Zweitens. Die Änderungen, die im Glücksspielstaatsvertrag jetzt vorgenommen werden – die Glücksspieländerungen, die wir in Hessen regeln können, so muss ich es formulieren –, finden unsere Zustimmung. Wir können und müssen uns auf das beschränken, was machbar ist. Aber wir fordern nach wie vor eine staatsvertragliche Regelung, die sinnvoll ist und praktikable Vorgaben umsetzt, wie ich es eben skizziert habe. In Hessen sind wir mit diesen Forderungen schon lange auf dem Markt.
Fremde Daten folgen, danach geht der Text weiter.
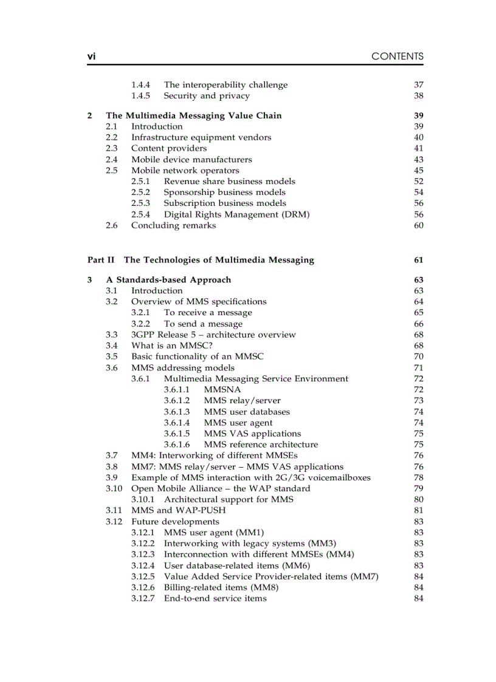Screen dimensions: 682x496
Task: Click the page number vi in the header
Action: (91, 56)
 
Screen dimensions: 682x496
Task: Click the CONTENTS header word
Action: (397, 56)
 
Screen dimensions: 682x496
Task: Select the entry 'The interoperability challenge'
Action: (226, 85)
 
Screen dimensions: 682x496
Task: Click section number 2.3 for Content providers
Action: (111, 148)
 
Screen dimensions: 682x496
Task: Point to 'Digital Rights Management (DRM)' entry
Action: (236, 214)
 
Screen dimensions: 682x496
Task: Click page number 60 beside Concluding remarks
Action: (418, 225)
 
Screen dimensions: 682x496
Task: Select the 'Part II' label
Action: (100, 260)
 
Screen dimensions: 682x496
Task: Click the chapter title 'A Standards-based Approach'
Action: (168, 280)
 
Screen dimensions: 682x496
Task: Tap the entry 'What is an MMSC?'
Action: (172, 346)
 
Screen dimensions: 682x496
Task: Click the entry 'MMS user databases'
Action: (247, 412)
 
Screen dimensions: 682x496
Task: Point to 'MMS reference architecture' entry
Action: (261, 445)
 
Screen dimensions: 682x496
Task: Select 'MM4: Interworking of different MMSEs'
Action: (215, 455)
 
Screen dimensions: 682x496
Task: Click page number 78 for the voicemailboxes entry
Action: (418, 477)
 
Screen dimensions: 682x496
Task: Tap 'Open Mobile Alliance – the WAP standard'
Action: (221, 488)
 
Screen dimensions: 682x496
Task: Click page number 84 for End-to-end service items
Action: (418, 598)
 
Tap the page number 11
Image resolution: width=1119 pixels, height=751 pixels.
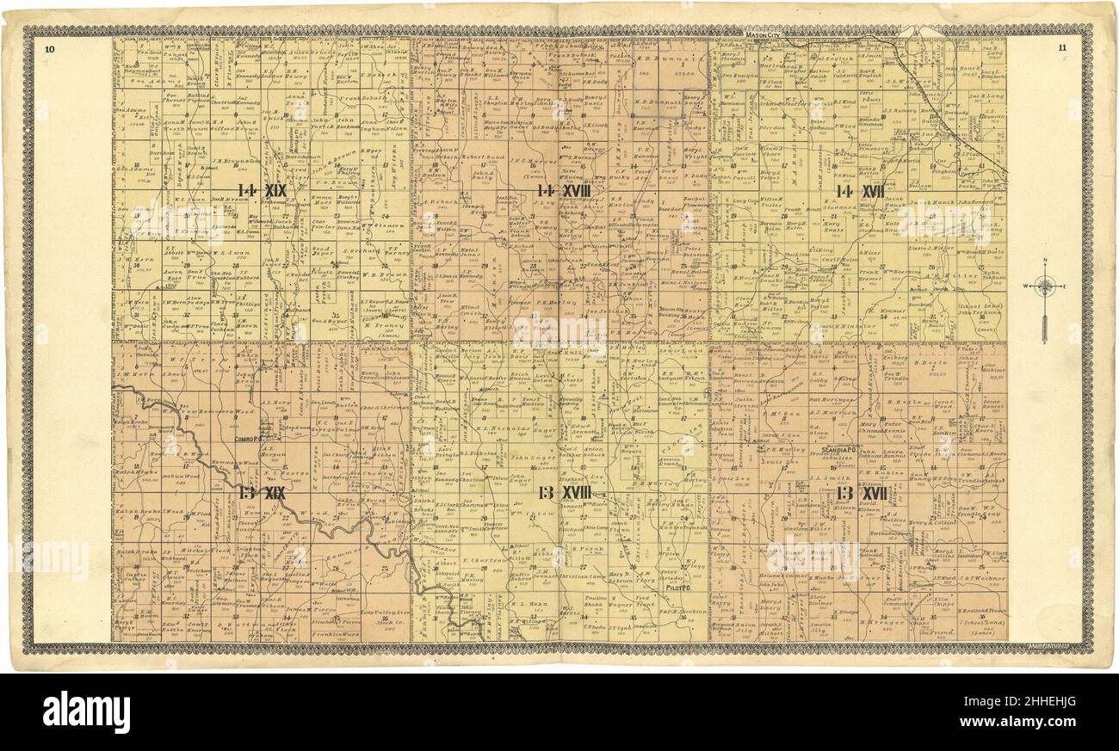click(1062, 48)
Ich denke, das ist eine sinnvolle und zukunftsfähige Lösung, bei der wir jetzt einen starken Partner brauchen, um auch andere davon zu überzeugen. Über den Gesetzentwurf kann nach unserer Auffassung heute abgestimmt werden. – Besten Dank für Ihre Aufmerksamkeit.

(Beifall bei der CDU und dem BÜNDNIS 90/DIE GRÜNEN)

Danke, Herr Bauer. – Für die FDP-Fraktion hat sich Herr Greilich zu Wort gemeldet.

Herr Präsident, meine sehr verehrten Damen und Herren! Heute befassen wir uns schon zum zweiten Mal mit einem Papiertiger, den Herr Ministerpräsident Bouffier am 16. März 2017 zusammen mit seinen Ministerpräsidentenkollegen unterzeichnet hat. Das hat nichts daran geändert. Wir

wissen nicht erst seit heute, sondern schon seit Monaten, dass das ein Papiertiger ist.

Ich wundere mich schon ein wenig: In der ersten Lesung, die noch nicht lange zurückliegt, ging diese Koalition davon aus, dass der Zweite Glücksspieländerungsstaatsvertrag ratifiziert werden würde. Nun rudern Sie zurück; denn Sie haben eingesehen, dass es zur Ratifikation und damit zum Inkraftsetzen nicht kommen wird. Schleswig-Holstein und Nordrhein-Westfalen haben nämlich erkannt, dass der Zweite Glücksspieländerungsstaatsvertrag nicht geeignet ist, das Glücksspielrecht europarechtskonform auszugestalten – ein Problem, das wir seit Langem haben.

Übrigens sind wir uns mit den Vertretern der Koalition darin einig, dass der alte Glücksspieländerungsstaatsvertrag dem nicht gerecht werden konnte. Bis zuletzt war die Koalition aber davon überzeugt, dass es mit diesem Vertragsentwurf weitergehen könnte. Dabei habe ich sie bereits in der ersten Lesung auf den schon vorliegenden Beschluss des Landtags in Kiel und auf die Absichtserklärung der nordrhein-westfälischen Landesregierung hingewiesen.

Nun kommen Sie kurz vor Toresschluss mit einem Änderungsantrag, der kaum noch etwas mit Ihrem ursprünglichen Gesetzentwurf zu tun hat.